Teachers Give Scholarship Application Advice

Teachers Give Scholarship Application Advice

Justin Waddell, Reporter

It is never too early to begin thinking about scholarships, so GHS teachers try to help students learn how to get ahead with their application tips and tricks.

Mrs. Lisa Laug, College and Career Director, gives students important tips on how to prepare and stand out while applying for scholarships

“If you cannot complete a scholarship application electronically, which would be the preference, make sure you use a pen. Many committees will automatically weed the ones in pencil out of contention. Make yourself a good candidate for scholarships. This is really a tip for 9-11th graders who have more time to take these steps before applying for scholarships.  Find a volunteer activity that you can get involved with regularly. The most impressive community service activities are the ones that were not a one-time event but that demonstrate a commitment to community service and a given cause. Cultivate a relationship with the faculty and staff at Greenwood High School.  If you want excellent recommendation letters, your teachers, counselors, and administrators need to know and respect you,” she said.

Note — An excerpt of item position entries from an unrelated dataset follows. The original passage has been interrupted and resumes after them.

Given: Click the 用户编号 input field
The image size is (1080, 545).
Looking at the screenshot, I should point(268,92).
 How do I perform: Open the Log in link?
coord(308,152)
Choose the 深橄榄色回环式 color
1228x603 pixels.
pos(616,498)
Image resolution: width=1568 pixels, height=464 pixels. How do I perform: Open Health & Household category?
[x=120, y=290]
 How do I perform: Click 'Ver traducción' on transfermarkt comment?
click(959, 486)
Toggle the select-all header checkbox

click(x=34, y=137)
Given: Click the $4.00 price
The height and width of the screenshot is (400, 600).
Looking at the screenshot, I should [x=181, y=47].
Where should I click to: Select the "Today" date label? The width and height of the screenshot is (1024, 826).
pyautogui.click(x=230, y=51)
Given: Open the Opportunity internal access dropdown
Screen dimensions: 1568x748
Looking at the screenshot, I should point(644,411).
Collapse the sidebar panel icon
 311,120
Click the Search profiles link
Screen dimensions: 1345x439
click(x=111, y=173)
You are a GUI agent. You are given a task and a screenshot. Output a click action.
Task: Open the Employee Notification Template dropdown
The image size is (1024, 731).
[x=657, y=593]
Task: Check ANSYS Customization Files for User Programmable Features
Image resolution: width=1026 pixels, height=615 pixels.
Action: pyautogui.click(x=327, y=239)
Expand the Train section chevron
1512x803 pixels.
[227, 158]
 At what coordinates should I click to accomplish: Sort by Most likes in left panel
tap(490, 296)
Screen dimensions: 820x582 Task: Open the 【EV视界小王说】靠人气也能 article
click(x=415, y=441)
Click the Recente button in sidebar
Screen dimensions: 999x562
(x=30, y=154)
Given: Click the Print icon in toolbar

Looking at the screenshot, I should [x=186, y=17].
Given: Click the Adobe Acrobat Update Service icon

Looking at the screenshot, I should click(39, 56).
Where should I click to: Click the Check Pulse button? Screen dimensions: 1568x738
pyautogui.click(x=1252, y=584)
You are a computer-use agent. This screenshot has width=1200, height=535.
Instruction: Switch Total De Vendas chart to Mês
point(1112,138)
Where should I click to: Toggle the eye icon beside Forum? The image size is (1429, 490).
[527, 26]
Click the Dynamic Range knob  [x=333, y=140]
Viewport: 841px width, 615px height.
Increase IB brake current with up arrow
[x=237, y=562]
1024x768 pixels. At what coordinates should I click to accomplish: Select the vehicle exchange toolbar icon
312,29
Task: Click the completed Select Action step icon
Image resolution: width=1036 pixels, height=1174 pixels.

Mrs. Sandy James, Social Studies teacher, gives her tips and tricks to get ahead in finding scholarships.

“As far as tips and tricks to find scholarships, I would make Google your friend. Search for scholarships that maybe other students aren’t aware of. There are many out there that are specific to things like your future profession or your ancestors’ ethnicity. If a parent graduated from a college you might like to attend, check with that college’s admission department. Sometimes there are “legacy” scholarships available to children of graduates. A parent’s job might also offer scholarships. For example, since I’m a teacher, my children were eligible for scholarships through my teacher union. I also believe our guidance department does an excellent job in helping seniors be aware of potential scholarships,” she said.

Mrs. Alison Bonham, English Department director explains how students can use GHS’s resources.

“My advice would be for students to use all the resources that Mrs. Laug provides to them in regards to scholarships.  She sends out information through their class Canvas page and senior English teachers. There is also quite a bit of information through the Naviance site.  Also, research the university/college in which you want to attend for all that they have to offer, reaching out to their financial aid office. Never pay for scholarship information or help,” she said.

Mrs. Sandy James cautions students on reading scholarships carefully.

“When you fill out applications, always read through them first. Familiarize yourself with what the scholarship committee is seeking. If the questions stress problem solving, you’ll want to zero in on examples of when you’ve done something innovative at school or in life. If the questions are about maturity, you’ll want to talk about the activities you do involve you taking the lead and showing your ability to achieve without needing to be pushed or prompted,” she said.